Repetitive sequences were annotated using RepeatMasker (v4.1.2) and RepeatModeler (v2.0.1), with repetitive elements found to constitute 47.14% of the Tibetan macaque genome (Supplementary Table S7). Among transposable elements (TEs), retroelements, consisting of long interspersed elements (LINEs, 21.74%), short interspersed elements (SINEs, 11.10%), and long terminal repeats (LTRs, 9.07%), occupied 41.92% of the genome. There were 13 102 repetitive elements located in unplaced contigs, totaling 8 297 399 bp and accounting for 69.82% of all unplaced contigs. The high repeat content of these contigs may help explain the difficulty of placing them on chromosomes. In addition, the content and composition of the repetitive elements were similar among the six macaque genomes and no species-specific TE family was found (Supplementary Table S8 and Figure S1).

Homology annotation, transcriptome annotation, and ab initio prediction were used in combination for gene prediction of the Tibetan macaque genome. A final set of 22 485 genes were annotated in the genome (Supplementary Table S9). Gene length ranged from 150 bp to 835 594 bp, with an average of 8.53 exons per gene and average coding sequence (CDS) length of 176.48 bp per exon. Average gene and CDS lengths were 39 883.31 and 1 505.48 bp, respectively. There were 4 662 single-exon genes, with exon length ranging from 150 to 6 102 bp. A total of 22 128 genes (98.41%) were located on chromosomes and only 357 genes (1.59%) were located on unplaced scaffolds. Chromosome 1 contained the most genes (2 065), while chromosome Y contained the least (121).
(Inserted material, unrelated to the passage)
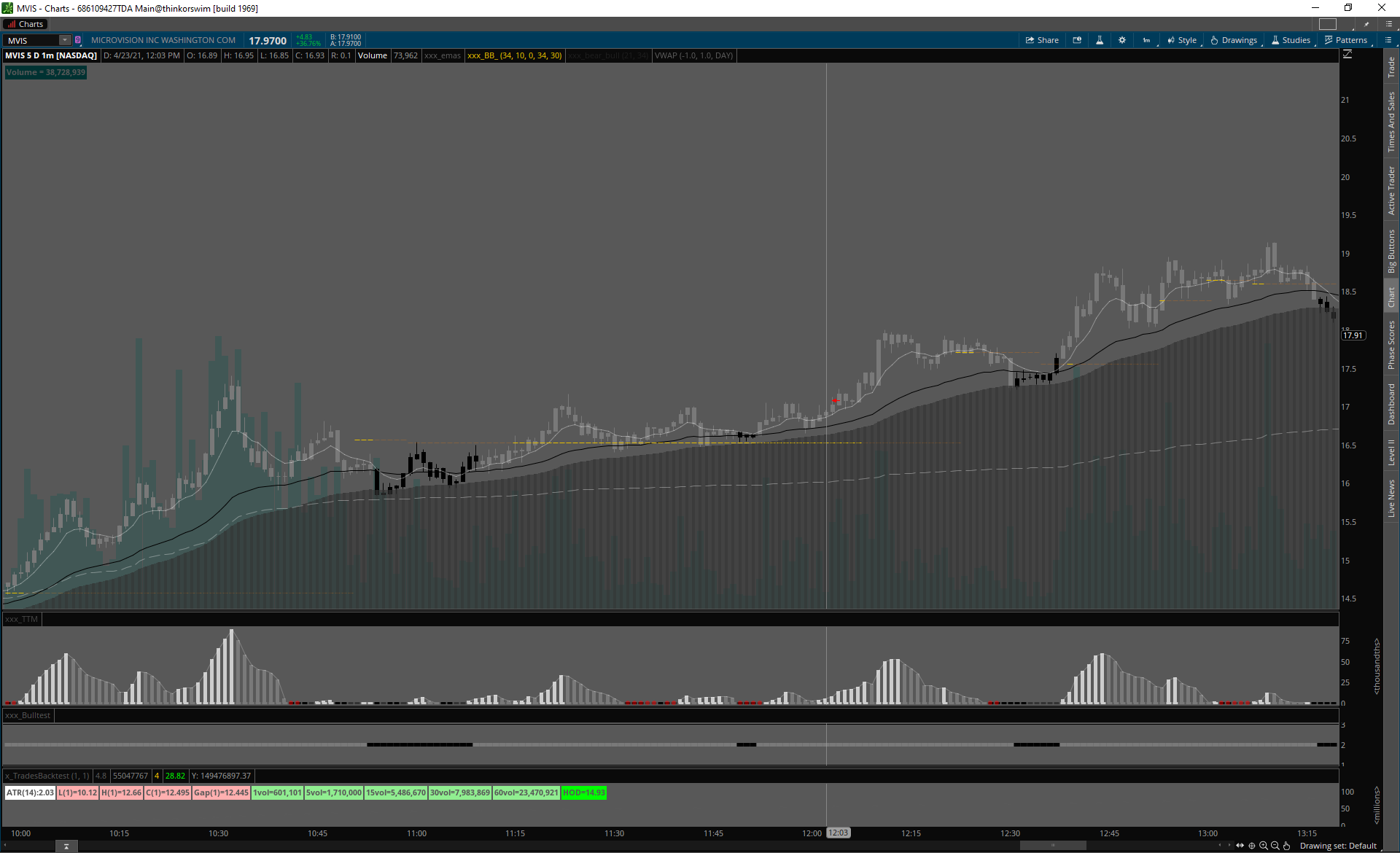Click the purple symbol link color badge
The width and height of the screenshot is (1400, 853).
(x=78, y=40)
Chromosomal gene density ranged from 4.61 genes/Mb (chromosome 17) to 20.80 genes/Mb (chromosome 19) (average genome-wide density of 7.97 genes/Mb) and gene density was positively associated with GC content (correlation value: 0.73; P-value: 0.0) (Supplementary Table S5; Figure 1C).

Protein-coding genes were aligned against several known public databases, including Swiss-Prot, TRanslation of EMBL (TrEMBL), NCBI nonredundant protein sequences (NR), InterProScan, Gene Ontology (GO), and Kyoto Encyclopedia of Genes and Genomes (KEGG). Finally, 21 870 (97.26%) protein-coding genes were annotated based on at least one of the databases. Most genes (17 716, 78.79%) were annotated in all six databases, indicating a highly credible gene set (Supplementary Table S10 and Figure S2).

Non-coding RNAs (ncRNAs) were annotated using different methods. For transfer RNAs (tRNAs) and ribosomal RNAs (rRNAs), we used tRNAscan-SE (v2.0.9) and RNAmmer (v1.2) with default parameters, respectively. For other ncRNAs, such as long ncRNAs (lncRNAs), microRNAs (miRNAs), and small nuclear RNAs (snRNAs), annotations were performed by searching the Rfam database (v14.4) using INFERNAL (v1.1.2). We predicted 450 tRNA genes, 2 488 miRNA genes, 3 214 snRNA genes, 135 rRNA genes, and 211 lncRNA genes, covering 0.24% of the genome (Supplementary Table S11).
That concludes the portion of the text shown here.